On July 8, 2017, Venezuelan opposition leader Leopoldo Lopez was put under house arrest after over three years in a military prison.

The Supreme Court cited humanitarian reasons, including Lopez's health and unspecified irregularities in his case.

Lopez, 52, was sentenced in 2015 for inciting violence during anti-government protests. His transfer came amid ongoing calls from the opposition for the release of political prisoners to facilitate dialogue and resolve the country's political crisis.

Speculation about Lopez's health circulated since reports emerged in May 2017 although the government denied initial claims of his deteriorating condition.

Hosni Mubarak

On Aug 22, 2013, former autocrat Hosni Mubarak was ordered by the government of Egypt to be placed under house arrest following his release from prison, where he has been detained for over two years.

The decision, announced after a court ordered Mubarak's release, aimed to mitigate tensions in a deeply divided Egypt amid fears that his freedom could fuel Islamist accusations of a return to the old regime.

Hosni’s release came after an appeal by his lawyers in one of his corruption cases, although he was still on trial for complicity in the killing of protesters during the 2011 uprising against him.
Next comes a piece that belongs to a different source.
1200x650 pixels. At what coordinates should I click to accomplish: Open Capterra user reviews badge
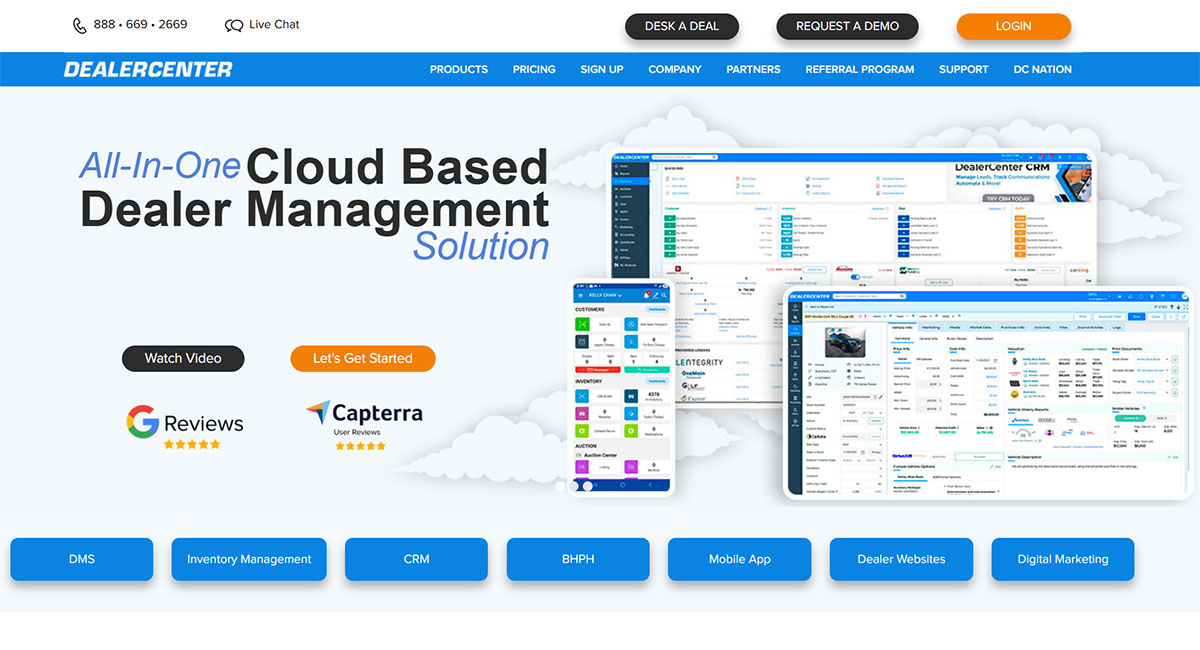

Subsequently, on May 21, 2014, a court in Egypt sentenced him to three years jail for embezzling public funds. His sons, Alaa and Gamal were also convicted and given four-year terms.

Hosni was already facing trial for abuse of power and conspiring in the killing of protesters during the 2011 uprising that led to his resignation.

In 2012, he had been found guilty, but the convictions were overturned on technical grounds, leading to a retrial.

He was then released from prison on March 24, 2017 and passed away on Feb 25, 2020 at the age of 91.

Najib’s potential transfer from prison to house arrest

On Feb 2, the Najib's 12-year jail sentence for misappropriating RM42 million in funds belonging to SRC International Sdn Bhd has been halved to six years.

The Federal Territories Pardons Board said Najib will be released on Aug 23, 2028.

His fine has also been reduced from RM210 million to RM50 million.

However, the board said if he fails to pay the fine, a year will be added to his sentence.

Najib began serving his initial 12-year jail term on Aug 23, 2022, following the Federal Court's decision to dismiss his final appeal against his conviction over the case.

He still faces three other ongoing criminal cases, including charges related to abuse of power, money laundering and misappropriation of public funds involving 1Malaysia Development Bhd.

Recently, it was reported that the Kuala Lumpur High Court has set June 5 to decide on a leave application by Najib to challenge the existence of an addendum order, purportedly issued with the consent of the 16th Yang di-Pertuan Agong, allowing the former prime minister to serve the remaining six years of his prison sentence under house arrest.

Deputy Prime Minister Datuk Seri Ahmad Zahid Hamidi confirmed in an affidavit in support of Najib’s legal challenge, the existence of an addendum order purportedly issued with the consent of the 16th Yang di-Pertuan Agong allowing Najib to go under house arrest to serve the remaining sentence.